Fawzi Younis Qaddafi, no relation to the former dictator, is commander of the Benghazi SSC, and said he was not told that the ambassador was at the residence beforehand or when a frightened diplomat called to say it was under attack.
The attack
Witnesses agree that the attack on the compound began shortly after 21:30 on 11 September.
Attackers massed at the twin front gates, along a narrow unmade road, and by the twin rear gates, which leads onto the main highway. There were many spectators, as the rear gates are across the street from the fashionable Venezia restaurant. If there was a protest, as Washington at first claimed, then it was by the attackers themselves.
Grenades were thrown over the front wall. Shortly afterwards, an unarmed Libyan consulate guard opened one of the back gates. The group of eight to twelve gunmen standing there shouted at him to get back inside. Shortly afterwards they opened fire at the gate, which has 22 bullet holes. Another five bullet holes show fire being returned from inside.
Seven or eight Americans in the compound bundled themselves into an armoured jeep which drove out, sustaining fire, and made it to the annex, an accommodation compound a mile away by road. Left behind in the villa was ambassador Stevens who had locked himself in the Safe Room.

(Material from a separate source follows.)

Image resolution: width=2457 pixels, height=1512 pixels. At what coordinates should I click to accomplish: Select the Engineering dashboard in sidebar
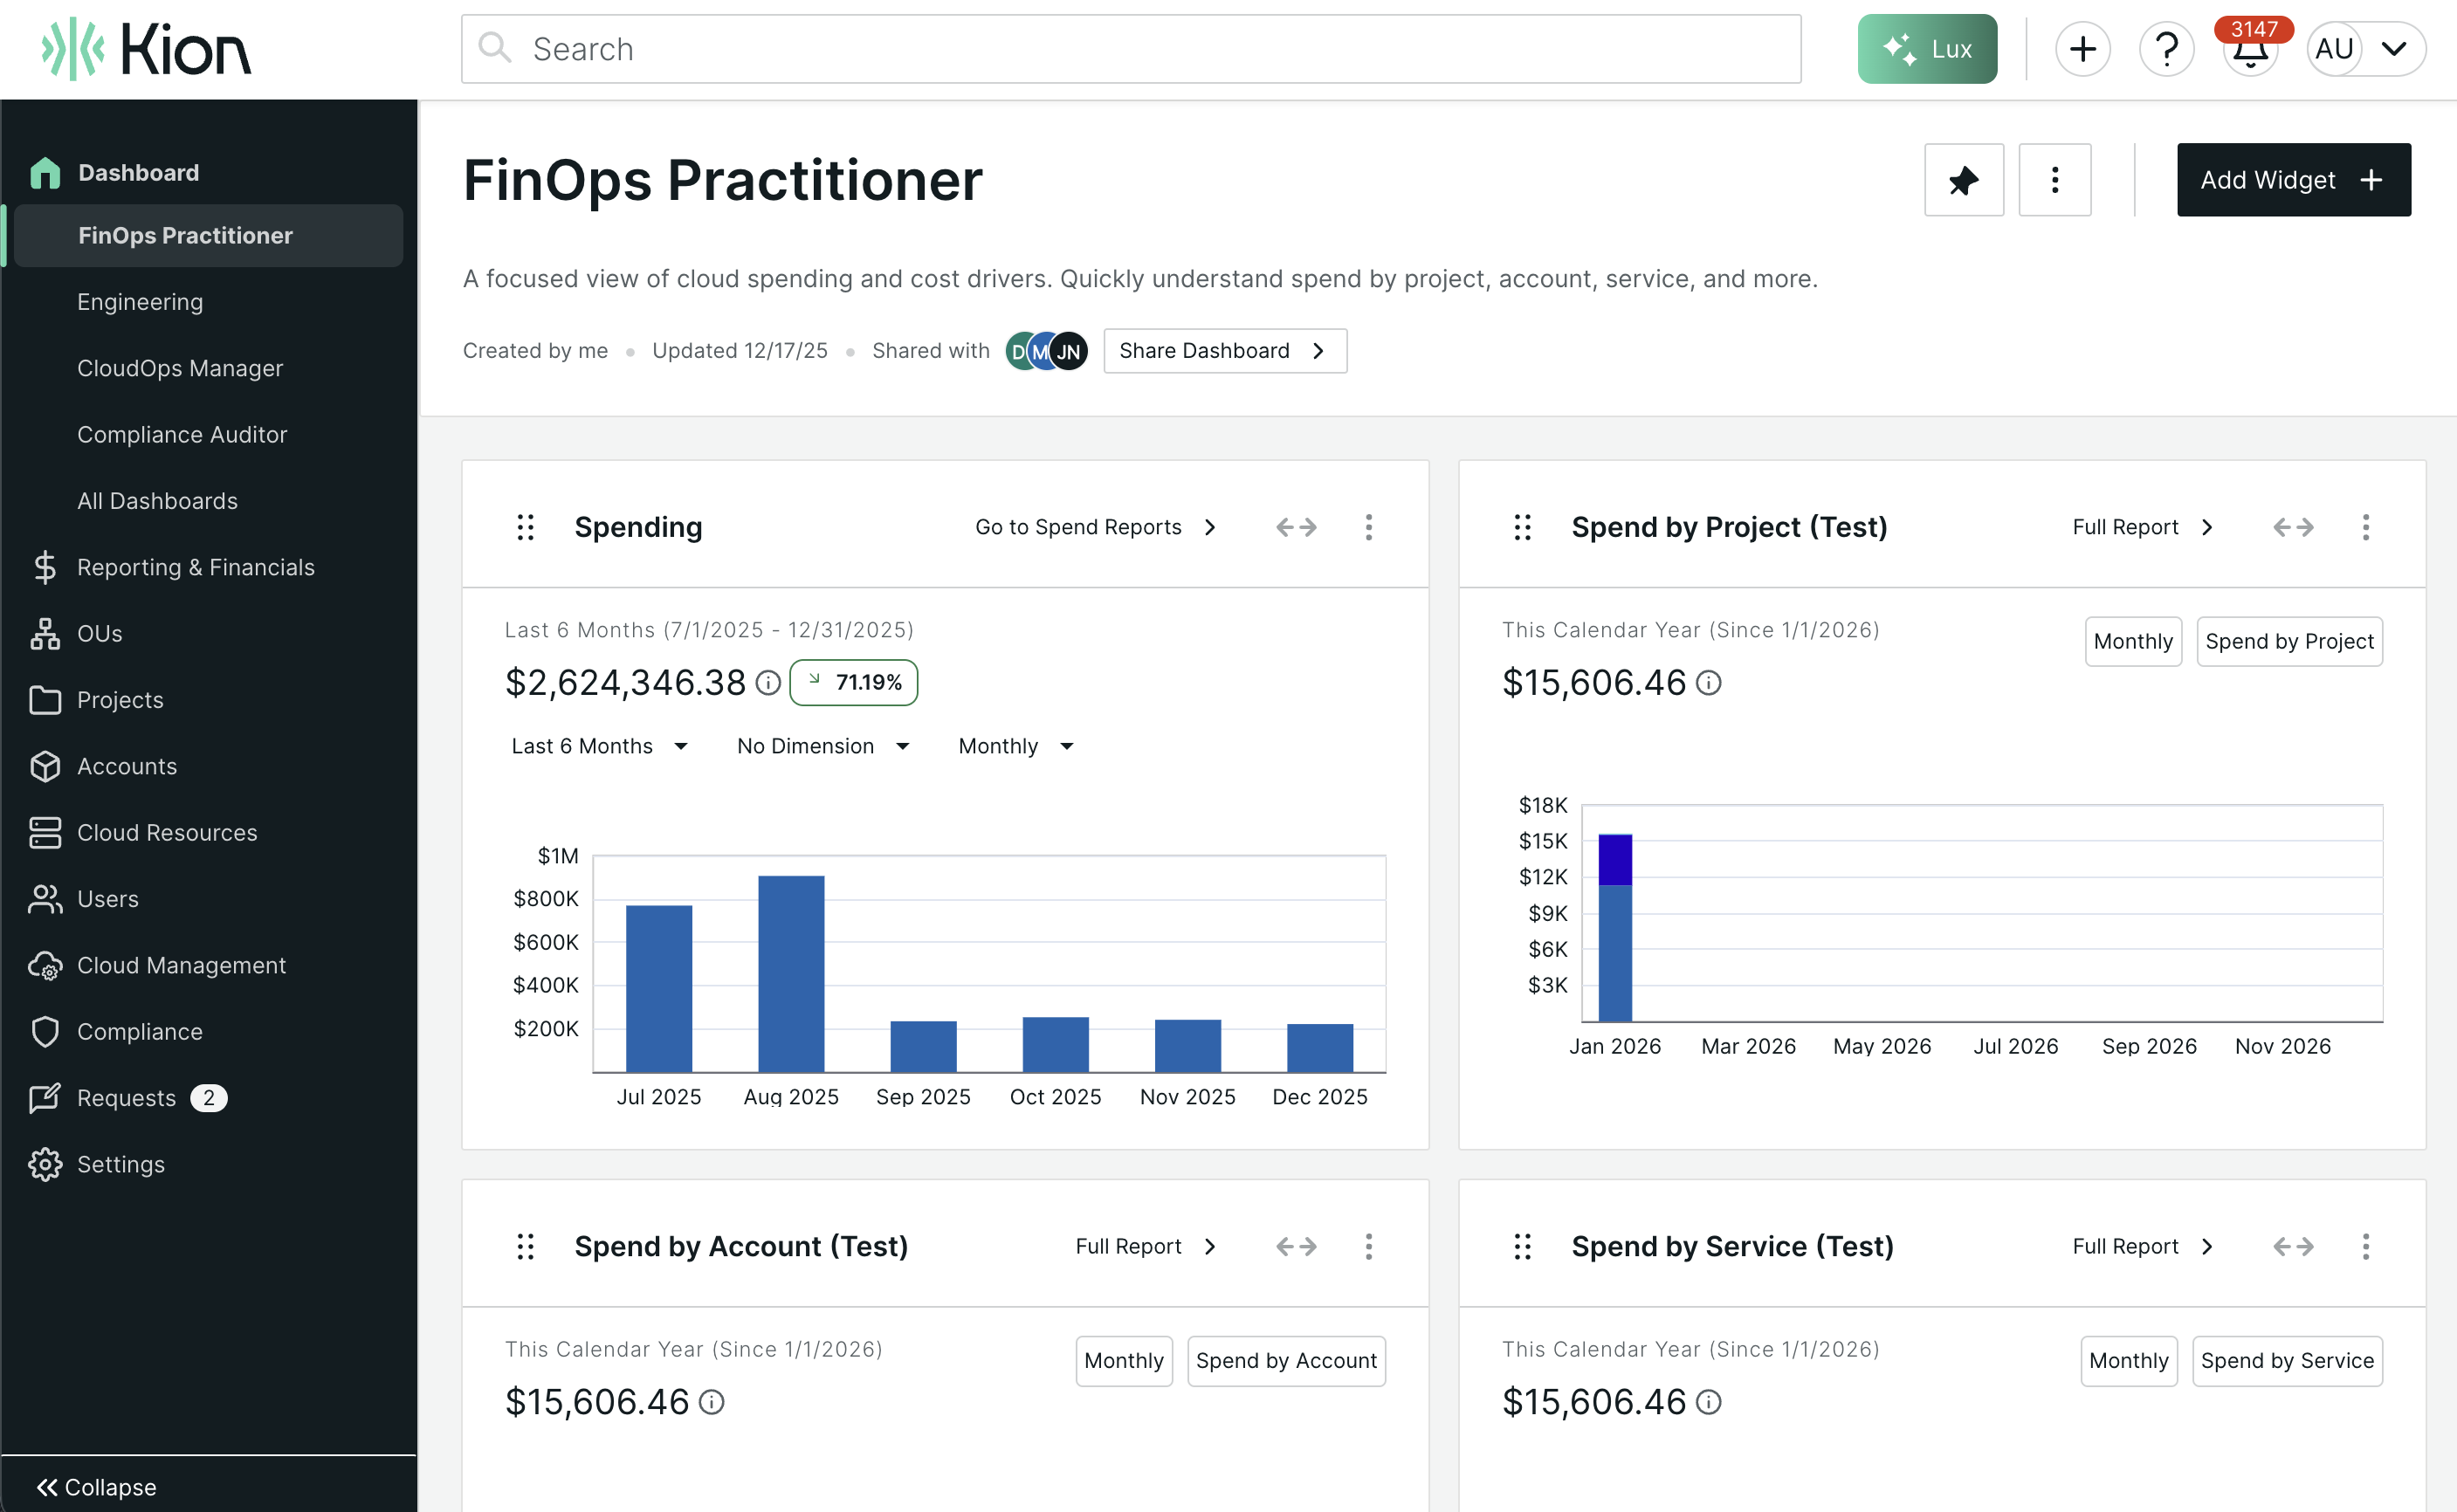[x=140, y=302]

The biggest mystery for anyone touring the compound is the absence of battle damage. The buildings are charred, along with three embassy pickup trucks, from arson, but there are few bullet strikes. If the attackers entered before the staff had fled, it seems there was no exchange of fire.
A rocket propelled grenade was fired at the double doors of the villa, missing and striking the lintel above. Apparently the shock was enough to force open the doors. But it is unclear if an attempt was made to break into the Safe Room, or if the attackers even knew it was there.
Younis Qaddaffi said his units turned up at the villa but insists he was not told that the ambassador was missing. By then large crowds of the curious had turned up and he decided to leave the scene.
It was those crowds that found Ambassador Stevens, either dead or dying from smoke inhalation, shortly after midnight. Benghazi Medical Centre records him arriving, dead, by private car along with an injured guard around 01:00.
By this time a team of eight U.S. officials, some armed, had been despatched by helicopter from Tripoli. They arrived at 01:30. and went to the annex building.
Then, sometime in the early hours, mortar rounds slammed into the roof of the annex, killing two former navy Seals, Tyrone Woods and Glen Doherty.
According to the two landlords, the annex was not, as some reports claim, a Safe House, being neither secure nor secret. It was where most of Benghazi’s US diplomats lived.
Also killed that night from smoke inhalation was Sean Smith, a foreign service information officer, though again the circumstances of his death have yet to be fully explained.